:: Input ::
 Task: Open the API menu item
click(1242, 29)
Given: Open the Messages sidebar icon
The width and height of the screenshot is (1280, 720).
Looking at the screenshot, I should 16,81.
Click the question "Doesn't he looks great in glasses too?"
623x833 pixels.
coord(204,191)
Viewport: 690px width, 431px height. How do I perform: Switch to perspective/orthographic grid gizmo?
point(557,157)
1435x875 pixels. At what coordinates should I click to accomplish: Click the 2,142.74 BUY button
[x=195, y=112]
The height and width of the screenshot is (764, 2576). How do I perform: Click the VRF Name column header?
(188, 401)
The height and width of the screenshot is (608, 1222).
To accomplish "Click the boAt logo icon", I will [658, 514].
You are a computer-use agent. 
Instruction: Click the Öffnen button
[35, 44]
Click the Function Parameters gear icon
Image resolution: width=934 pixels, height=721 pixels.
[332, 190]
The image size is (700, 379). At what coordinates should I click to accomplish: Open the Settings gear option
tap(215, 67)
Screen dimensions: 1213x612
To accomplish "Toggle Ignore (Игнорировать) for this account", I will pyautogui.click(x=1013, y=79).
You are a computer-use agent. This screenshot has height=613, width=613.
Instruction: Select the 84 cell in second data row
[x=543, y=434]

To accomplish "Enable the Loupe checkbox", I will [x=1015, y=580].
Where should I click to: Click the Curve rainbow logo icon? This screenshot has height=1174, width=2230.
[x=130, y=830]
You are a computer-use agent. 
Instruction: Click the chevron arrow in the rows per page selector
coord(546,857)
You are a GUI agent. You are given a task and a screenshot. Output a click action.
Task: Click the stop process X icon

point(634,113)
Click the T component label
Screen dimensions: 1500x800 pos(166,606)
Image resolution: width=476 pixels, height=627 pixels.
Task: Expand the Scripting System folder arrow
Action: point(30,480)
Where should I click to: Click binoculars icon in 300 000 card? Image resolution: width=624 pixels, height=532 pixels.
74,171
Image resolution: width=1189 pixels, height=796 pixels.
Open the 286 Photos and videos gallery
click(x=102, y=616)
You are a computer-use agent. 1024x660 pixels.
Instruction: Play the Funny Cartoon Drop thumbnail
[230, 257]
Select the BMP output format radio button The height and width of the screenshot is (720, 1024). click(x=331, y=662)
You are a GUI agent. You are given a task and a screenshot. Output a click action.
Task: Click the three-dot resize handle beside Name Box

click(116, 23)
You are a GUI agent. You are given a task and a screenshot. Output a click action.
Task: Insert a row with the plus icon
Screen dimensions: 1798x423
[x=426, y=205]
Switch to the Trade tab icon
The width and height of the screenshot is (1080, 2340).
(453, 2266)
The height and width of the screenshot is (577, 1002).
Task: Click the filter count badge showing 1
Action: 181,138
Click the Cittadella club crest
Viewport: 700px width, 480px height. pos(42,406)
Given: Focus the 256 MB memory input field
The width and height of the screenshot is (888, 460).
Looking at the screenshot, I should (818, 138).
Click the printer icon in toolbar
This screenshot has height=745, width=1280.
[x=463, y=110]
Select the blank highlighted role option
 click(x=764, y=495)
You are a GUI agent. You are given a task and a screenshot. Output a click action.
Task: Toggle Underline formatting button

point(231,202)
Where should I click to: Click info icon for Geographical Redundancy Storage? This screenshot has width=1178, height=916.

:: Problem to work on ::
Please go through the data above and copy each line containing the word "will".

:: Answer for the task ::
To accomplish "Click the boAt logo icon", I will [658, 514].
To accomplish "Toggle Ignore (Игнорировать) for this account", I will pyautogui.click(x=1013, y=79).
To accomplish "Enable the Loupe checkbox", I will [x=1015, y=580].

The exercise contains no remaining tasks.